Heart Burn and Heart Attack: Knowing The Difference

 

Source: Newtimes.co.rw

Understanding heartburn and heart attack

After eating quite a heavy meal that was finished up with a glass of iced tea, I felt a burning, sort of tight, sensation in my chest, and I felt dizzy. It was actually just a heartburn (I know now), but I got a little anxious and thought for a while that I was having a bout of heart attack. I’m a diagnosed hypertensive and my family has a history of heart problems. So the incident really got me worried, until I read about acid reflux and how it very much mimicked a heart attack.

I learned that heartburn had nothing to do whatsoever with the heart and that it is actually a symptom of acid reflux, not a disease in itself. But why is it frequently mistaken for a heart-related condition? Let us try to understand the presentation of heartburn and how it is similar, and different to a heart attack.

 

What is heartburn?

A heartburn is an uncomfortable burning sensation that occurs when food from the stomach moves back up to the chest due to acid reflux. It is more related to your esophagus than to your heart. But because both of these organs are close to each other, they can cause chest pain. This is why heartburn is often erroneously diagnosed as a heart attack.

 

Source: Komissar.tk

When you experience reflux, the food that regurgitates up to your throat is accompanied by a bitter taste, which perhaps you also have experienced, especially when you’ve eaten too much acidic food or drinks. Some symptoms of acid reflux such as belching, nausea or vomiting may occur with heartburn.

 

What are the common symptoms of heartburn?

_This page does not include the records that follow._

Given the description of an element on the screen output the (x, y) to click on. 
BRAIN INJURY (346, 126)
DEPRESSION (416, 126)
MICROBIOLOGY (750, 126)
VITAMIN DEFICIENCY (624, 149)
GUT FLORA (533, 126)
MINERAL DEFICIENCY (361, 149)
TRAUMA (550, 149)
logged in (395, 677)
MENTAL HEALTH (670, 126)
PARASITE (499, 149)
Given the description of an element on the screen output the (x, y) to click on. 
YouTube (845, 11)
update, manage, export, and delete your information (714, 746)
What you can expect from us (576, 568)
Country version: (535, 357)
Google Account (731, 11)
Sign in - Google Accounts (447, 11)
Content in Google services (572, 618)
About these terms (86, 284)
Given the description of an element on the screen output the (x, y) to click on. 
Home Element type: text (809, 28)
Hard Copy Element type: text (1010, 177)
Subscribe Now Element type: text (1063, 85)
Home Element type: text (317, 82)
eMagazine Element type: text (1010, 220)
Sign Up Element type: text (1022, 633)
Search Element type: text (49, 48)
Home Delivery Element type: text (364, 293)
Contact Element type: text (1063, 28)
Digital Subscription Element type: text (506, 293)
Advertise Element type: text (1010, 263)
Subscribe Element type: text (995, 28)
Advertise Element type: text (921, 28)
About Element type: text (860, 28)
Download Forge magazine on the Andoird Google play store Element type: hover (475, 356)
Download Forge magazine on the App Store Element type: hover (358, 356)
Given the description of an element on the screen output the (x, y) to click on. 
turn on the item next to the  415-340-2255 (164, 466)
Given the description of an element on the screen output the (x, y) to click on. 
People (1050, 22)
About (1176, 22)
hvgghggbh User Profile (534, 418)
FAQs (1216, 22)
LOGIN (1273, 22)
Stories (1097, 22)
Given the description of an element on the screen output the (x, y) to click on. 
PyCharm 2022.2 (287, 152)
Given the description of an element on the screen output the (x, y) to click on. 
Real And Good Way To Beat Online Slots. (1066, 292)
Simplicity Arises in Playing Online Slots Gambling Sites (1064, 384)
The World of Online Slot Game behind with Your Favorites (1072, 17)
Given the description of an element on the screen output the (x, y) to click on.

Severe heartburn may be difficult to distinguish from a heart attack, as these two start off with chest pain. However, one of the most essential differences would be that taking anti-acidic medications almost always cures heartburn. The chest pain from heartburn often occurs after having a meal or while lying down, and some of the food that you’ve eaten might move up (regurgitation) and leave a sour or bitter taste. Most doctors would suggest that if the chest pain is reduced or disappears after belching, then it would be safe to say that you’re having heartburn.

 

What are the symptoms of heart attack?  

In the case of a heart attack, on the other hand, the pain is described as dull and squeezing and is usually located at the center of the chest, which is not relieved with lying down or taking antacids. The pain also radiates to the neck, shoulders, jaw, and arms.

An individual who suffers from symptoms of a heart attack most often has generalized weakness and cold sweats, distinguishing features that rarely occur with heartburn. After one takes antacids and feels that his symptoms have not disappeared, he must call 911 or contact his physician immediately.

 

When do you seek medical attention?

If you’re not sure whether you’re experiencing a heart attack or heartburn, it would be best to seek medical attention immediately. Visiting your doctor and discussing your symptoms with him or her would be the wisest choice for safety and prevention.

 

Source: Health.harvard.edu

If the doctor finds that you have heart problems, then you can take the necessary tests and precautionary measures to prevent a heart attack from happening. If what you’re experiencing is a heartburn, it would be such a relief to know straight from a medical professional that the burning sensation and pain in the chest is not heart-related after all.